The opinion of the court was delivered by

Mason, J.:

B. J. Patterson and J. A. Gregoire were convicted of manslaughter in the fourth and first degrees, respectively, and appeal. The defendants are physicians, and the *10charge against them is that they operated upon Floris Lewis to produce an abortion, thereby causing her. death. She died following an operation at their hands, but they assert that its purpose was to remedy conditions brought about by a venereal disease from which she was suffering, and that she was not pregnant.

1. Complaint is made of the failure of the court to give an instruction under the section of the statute making it manslaughter in the second degree to administer a drug to a woman “pregnant with a quick child” with intent to destroy it, or to employ an instrument with that purpose, where the death of the child or mother ensues therefrom. (Gen. Stat. 1915, § 3376.) Such an instruction would not have been proper under the information, which did not charge that Floris Lewis was “pregnant with a quick child.” It alleged that she was “pregnant with vitalized embryo,” and the contention is made that this expression is equivalent to that of the statute. “Vitalized,” however, merely means endowed with life. Any human embryo which is not dead is “vitalized.” It is no less endowed with life before reaching the stage of development known as quickening than after. A woman is said to be pregnant with a quick child, or quick with child, when the motion of the fetus becomes perceptible — usually about the middle of the period of pregnancy. (1 C. J. 312, note 39 [a] ; 1 R. C. L. 76.) Not only was this condition not pleaded, it was not indicated by the evidence.

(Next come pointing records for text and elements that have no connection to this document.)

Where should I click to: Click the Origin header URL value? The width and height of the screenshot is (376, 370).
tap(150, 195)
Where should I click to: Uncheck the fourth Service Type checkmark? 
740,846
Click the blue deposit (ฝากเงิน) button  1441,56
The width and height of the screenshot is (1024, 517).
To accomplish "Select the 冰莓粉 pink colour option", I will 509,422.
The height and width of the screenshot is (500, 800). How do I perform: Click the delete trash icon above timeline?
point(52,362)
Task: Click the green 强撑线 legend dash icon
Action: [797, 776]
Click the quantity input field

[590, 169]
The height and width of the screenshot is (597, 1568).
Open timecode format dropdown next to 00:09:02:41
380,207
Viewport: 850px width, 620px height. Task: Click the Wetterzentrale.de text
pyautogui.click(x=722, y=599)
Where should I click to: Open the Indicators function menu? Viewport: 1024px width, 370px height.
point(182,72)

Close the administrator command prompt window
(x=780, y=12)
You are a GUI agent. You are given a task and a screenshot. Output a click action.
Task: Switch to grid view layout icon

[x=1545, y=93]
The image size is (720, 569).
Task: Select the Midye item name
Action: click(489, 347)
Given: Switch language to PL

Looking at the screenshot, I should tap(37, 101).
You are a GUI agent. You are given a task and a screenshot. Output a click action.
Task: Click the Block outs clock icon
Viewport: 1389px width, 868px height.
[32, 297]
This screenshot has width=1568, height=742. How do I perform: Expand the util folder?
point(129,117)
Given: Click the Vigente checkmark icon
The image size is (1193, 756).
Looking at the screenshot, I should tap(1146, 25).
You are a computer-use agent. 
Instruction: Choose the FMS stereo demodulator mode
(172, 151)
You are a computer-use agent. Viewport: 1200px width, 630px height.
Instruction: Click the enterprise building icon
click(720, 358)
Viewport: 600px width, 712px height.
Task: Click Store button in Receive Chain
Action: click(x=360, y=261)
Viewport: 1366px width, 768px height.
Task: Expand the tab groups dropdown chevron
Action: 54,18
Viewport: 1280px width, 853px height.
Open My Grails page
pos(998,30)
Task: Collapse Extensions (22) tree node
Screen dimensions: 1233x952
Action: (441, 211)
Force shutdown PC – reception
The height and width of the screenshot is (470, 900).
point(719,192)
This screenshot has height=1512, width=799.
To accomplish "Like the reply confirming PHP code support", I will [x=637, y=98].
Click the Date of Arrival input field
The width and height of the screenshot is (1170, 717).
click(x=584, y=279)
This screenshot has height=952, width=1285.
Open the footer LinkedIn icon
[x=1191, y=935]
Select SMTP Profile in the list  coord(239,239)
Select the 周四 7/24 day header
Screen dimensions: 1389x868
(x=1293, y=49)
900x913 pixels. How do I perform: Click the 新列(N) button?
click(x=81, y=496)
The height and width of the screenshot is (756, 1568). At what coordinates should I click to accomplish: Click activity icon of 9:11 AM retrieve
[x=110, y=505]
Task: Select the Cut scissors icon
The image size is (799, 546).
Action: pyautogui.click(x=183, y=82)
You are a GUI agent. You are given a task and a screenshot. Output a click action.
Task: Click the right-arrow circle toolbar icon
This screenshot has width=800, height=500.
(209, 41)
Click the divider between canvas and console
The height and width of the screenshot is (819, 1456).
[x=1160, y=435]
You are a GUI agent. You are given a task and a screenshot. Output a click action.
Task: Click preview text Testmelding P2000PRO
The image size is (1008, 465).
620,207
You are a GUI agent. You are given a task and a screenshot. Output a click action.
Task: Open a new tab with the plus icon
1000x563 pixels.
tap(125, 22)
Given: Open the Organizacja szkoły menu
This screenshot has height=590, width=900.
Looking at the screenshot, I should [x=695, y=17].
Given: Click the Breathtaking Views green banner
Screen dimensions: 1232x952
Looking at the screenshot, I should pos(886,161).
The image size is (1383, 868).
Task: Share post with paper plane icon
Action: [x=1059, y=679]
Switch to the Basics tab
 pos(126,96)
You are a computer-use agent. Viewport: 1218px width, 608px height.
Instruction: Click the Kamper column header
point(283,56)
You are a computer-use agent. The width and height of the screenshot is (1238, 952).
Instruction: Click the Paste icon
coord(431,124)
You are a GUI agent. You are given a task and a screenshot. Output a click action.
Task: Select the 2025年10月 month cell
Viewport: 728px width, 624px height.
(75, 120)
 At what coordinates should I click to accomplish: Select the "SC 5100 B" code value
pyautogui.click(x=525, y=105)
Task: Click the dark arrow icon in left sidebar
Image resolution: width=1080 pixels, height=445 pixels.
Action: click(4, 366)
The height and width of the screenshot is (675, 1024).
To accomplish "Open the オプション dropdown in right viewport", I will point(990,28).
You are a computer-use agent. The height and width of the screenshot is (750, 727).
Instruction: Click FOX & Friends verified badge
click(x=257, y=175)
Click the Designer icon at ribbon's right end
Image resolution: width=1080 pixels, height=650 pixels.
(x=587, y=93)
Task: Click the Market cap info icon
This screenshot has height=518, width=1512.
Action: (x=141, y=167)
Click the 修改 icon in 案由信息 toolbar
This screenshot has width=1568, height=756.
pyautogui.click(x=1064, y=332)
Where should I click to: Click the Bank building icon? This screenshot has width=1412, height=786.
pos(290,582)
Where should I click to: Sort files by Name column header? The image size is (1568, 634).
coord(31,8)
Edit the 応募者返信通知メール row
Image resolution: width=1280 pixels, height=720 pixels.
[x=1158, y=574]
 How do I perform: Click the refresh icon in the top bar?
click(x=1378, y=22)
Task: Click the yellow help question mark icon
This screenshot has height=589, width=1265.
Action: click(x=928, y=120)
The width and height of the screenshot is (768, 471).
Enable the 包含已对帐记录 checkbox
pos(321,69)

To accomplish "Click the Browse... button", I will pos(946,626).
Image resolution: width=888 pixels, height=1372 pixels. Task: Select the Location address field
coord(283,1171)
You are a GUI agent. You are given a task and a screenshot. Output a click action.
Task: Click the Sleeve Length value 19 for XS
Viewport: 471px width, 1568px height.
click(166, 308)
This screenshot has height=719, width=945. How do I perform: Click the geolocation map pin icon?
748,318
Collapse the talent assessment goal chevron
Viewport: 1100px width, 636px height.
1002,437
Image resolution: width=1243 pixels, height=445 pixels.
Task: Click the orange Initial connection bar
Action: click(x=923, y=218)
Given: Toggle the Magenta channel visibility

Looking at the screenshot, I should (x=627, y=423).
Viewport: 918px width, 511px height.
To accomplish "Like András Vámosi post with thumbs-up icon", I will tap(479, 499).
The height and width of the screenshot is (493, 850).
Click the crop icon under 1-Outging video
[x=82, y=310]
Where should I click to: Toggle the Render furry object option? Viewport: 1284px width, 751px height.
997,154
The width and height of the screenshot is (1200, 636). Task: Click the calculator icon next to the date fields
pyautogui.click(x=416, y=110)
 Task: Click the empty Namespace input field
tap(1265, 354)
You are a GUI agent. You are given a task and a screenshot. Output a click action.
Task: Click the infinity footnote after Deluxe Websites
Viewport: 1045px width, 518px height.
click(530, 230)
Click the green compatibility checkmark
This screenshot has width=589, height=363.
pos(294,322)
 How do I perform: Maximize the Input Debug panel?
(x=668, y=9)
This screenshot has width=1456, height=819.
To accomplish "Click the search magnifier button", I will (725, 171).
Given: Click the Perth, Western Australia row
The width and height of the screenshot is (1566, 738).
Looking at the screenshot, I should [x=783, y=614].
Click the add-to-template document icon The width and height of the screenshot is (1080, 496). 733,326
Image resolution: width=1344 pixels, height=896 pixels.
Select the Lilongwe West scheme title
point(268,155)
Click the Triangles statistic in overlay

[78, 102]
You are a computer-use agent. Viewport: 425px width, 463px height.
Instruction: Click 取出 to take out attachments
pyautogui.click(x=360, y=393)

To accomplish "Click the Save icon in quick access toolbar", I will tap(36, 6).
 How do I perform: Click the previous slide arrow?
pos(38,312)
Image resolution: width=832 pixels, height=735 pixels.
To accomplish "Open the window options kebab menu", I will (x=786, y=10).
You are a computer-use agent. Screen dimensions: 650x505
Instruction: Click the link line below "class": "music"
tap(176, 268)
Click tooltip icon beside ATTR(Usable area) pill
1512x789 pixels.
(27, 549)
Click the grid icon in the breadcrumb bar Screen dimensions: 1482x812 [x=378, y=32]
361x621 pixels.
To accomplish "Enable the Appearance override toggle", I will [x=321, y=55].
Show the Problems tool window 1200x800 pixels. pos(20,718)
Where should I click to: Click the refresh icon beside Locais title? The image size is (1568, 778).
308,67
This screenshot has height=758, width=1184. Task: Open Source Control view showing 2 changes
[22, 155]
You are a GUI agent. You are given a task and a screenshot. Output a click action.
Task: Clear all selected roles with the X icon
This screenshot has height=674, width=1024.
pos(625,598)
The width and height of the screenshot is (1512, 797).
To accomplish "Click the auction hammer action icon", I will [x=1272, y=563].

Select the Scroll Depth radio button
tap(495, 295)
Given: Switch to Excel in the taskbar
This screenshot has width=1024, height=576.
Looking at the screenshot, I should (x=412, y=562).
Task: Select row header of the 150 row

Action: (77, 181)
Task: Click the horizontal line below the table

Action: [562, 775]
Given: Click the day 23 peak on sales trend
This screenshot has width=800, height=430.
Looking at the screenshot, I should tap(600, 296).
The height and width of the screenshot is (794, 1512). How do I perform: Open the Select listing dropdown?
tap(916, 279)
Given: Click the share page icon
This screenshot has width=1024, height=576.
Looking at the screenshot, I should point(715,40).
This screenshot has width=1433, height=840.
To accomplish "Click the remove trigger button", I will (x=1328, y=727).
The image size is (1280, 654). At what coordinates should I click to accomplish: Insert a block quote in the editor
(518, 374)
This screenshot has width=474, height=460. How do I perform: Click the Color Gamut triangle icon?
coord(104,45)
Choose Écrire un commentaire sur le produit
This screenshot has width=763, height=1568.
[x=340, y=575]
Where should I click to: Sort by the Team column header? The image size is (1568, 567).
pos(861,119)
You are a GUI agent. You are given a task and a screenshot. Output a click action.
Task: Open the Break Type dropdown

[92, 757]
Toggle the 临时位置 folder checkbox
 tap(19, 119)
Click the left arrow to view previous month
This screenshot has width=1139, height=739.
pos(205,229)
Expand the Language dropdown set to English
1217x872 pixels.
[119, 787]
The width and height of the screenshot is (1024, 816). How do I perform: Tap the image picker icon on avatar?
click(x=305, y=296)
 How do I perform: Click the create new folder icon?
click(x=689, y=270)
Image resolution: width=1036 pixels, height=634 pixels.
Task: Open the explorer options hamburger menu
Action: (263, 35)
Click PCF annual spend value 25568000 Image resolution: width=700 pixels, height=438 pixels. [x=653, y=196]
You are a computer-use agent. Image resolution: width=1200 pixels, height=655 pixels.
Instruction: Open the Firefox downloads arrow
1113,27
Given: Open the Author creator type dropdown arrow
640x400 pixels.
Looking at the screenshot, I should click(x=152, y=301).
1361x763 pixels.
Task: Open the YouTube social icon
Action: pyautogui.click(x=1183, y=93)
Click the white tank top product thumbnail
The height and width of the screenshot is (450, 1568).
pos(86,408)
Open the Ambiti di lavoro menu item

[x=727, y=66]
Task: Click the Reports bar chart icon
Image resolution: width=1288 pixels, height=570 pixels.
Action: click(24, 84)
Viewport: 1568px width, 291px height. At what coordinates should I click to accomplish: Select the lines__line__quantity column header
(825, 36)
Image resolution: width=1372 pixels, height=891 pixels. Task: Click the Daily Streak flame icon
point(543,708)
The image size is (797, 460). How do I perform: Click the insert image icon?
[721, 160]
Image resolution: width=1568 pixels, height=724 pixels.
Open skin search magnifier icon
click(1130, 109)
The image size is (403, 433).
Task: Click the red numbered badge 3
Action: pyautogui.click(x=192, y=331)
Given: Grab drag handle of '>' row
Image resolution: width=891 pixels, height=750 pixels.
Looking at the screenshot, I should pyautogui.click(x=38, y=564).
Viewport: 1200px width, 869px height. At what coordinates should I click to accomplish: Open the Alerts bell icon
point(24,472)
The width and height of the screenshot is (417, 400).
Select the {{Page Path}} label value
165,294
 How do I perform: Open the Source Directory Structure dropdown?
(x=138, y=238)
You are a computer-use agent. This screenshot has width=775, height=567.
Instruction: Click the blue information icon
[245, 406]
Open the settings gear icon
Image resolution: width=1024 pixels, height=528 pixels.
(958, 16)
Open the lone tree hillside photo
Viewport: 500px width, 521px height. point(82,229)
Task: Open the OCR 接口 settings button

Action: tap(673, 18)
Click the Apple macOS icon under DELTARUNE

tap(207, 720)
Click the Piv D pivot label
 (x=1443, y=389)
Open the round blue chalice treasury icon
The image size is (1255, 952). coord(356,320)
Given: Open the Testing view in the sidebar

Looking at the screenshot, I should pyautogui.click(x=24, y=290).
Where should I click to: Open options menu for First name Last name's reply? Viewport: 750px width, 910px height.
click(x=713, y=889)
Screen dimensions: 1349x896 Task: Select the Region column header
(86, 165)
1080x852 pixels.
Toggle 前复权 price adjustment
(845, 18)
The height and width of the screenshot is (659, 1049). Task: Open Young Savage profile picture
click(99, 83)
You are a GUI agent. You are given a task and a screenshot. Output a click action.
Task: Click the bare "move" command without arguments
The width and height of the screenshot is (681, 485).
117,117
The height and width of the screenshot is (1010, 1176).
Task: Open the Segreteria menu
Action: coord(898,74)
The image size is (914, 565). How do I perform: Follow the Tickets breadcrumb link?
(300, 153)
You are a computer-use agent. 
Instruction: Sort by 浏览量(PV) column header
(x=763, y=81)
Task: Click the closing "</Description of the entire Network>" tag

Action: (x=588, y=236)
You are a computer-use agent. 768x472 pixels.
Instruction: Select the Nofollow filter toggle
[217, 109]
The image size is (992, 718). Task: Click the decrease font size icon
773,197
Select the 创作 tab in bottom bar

2. In the course of the charge the court used this expression: “Each individual [juryman] should be led, from the testimony, to a clear conviction of the guilt of the defendant.” This language is complained of as tending to lead the jury to believe that the court thought the evidence to be so clear that a conviction should be had. It occurred, however, in a paragraph discussing the degree of certainty necessary to warrant a verdict of guilty, and in the same sentence with a specific statement that there could be no conviction so long as any juror entertained a reasonable doubt of the defendants’ guilt. The context showed plainly that what was meant was that, in order to find the defendant guilty, each juryman should be led to a clear conviction of his guilt.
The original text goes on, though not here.